Abstract
Coptis omeiensis, as an important Chinese medicinal plant, has been endangered because of overharvesting. To better understand and protect this species, we report the first complete chloroplast genome sequence of C. omeiensis. The chloroplast genome was found to be 154,684 bp in length, and GC content was 38.2%, with large and small single copy regions (LSC with 85,099 bp and SSC with 17,239 bp in length) separated by two Inverted repeat regions (IRs with 26,173 bp). Meanwhile, the sequence contained 113 genes, including 79 protein-coding, 30 tRNA, and 4 rRNA genes. The phylogeny of Ranunculaceae based on the complete cp genomes of 27 related taxa was also presented in this study.
The goldthread genus Coptis is a small genus with about 15 species in Ranunculaceae and famous for its great pharmaceutical importance (Xiang et al.

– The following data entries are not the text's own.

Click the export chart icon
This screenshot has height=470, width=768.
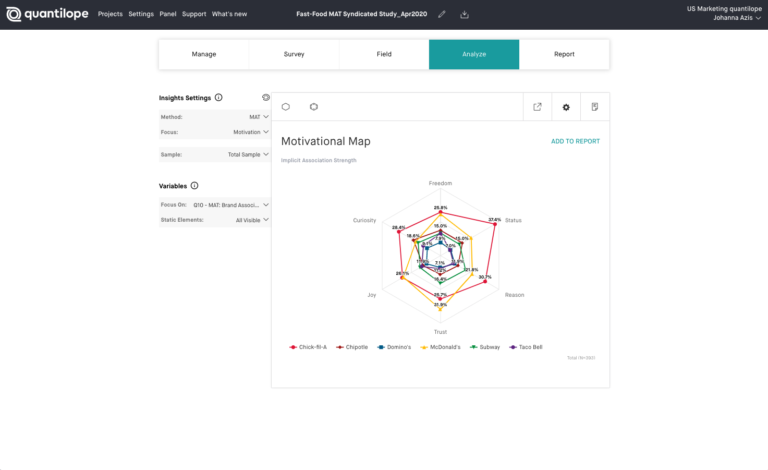(x=538, y=107)
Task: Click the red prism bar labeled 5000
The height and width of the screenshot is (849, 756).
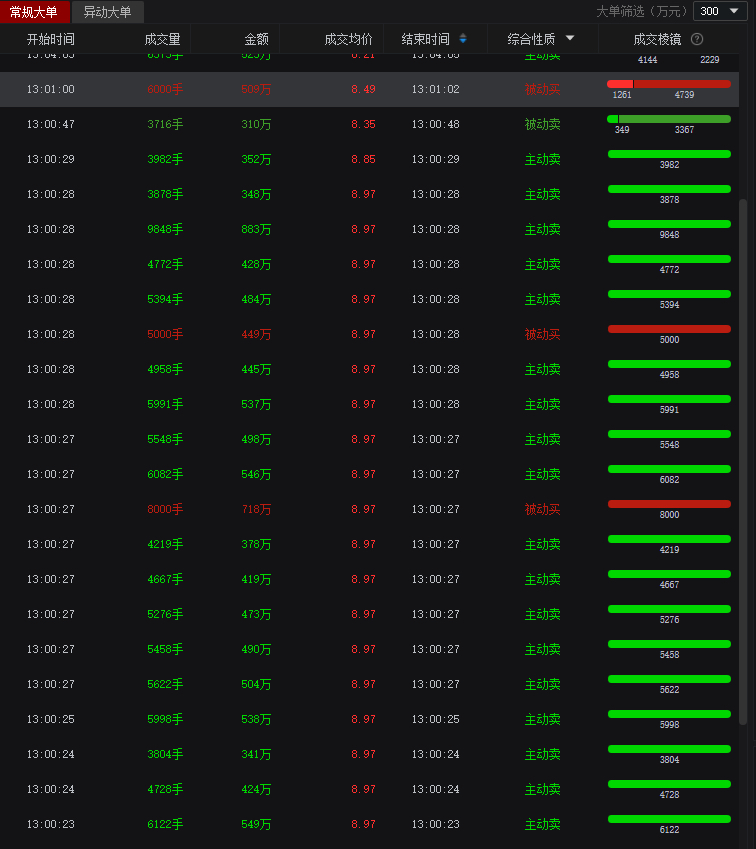Action: pos(669,329)
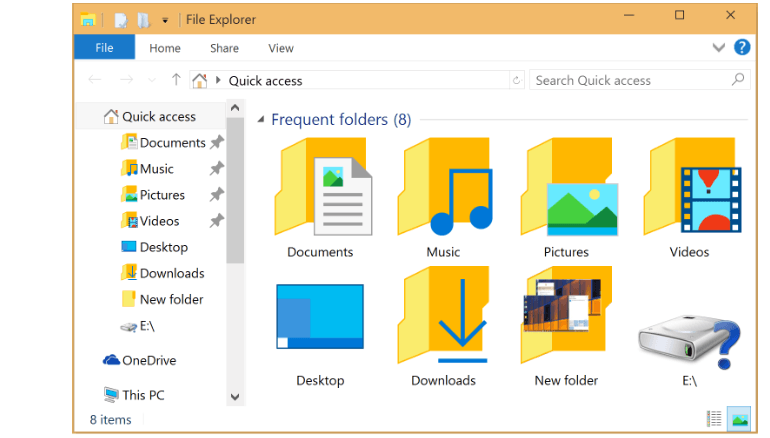Unpin Documents from Quick access sidebar
770x438 pixels.
tap(216, 143)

Citation2016, Citation2018). Coptis omeiensis (Chen) C. Y. Cheng is restricted to the mountain cliffs in central Sichuan Province, China, at the altitude of 1000–1700 m. Due to its medicinal importance, this species has been harvested for hundreds of years, and its wild population have been shrinking dramatically (Qin et al. Citation2011). In order to better understand and protect this species, we reported and characterized the first complete chloroplast genome of C. omeiensis by the next-generation sequencing technology. Furthermore, a phylogenomic analysis of Ranunculaceae was also presented.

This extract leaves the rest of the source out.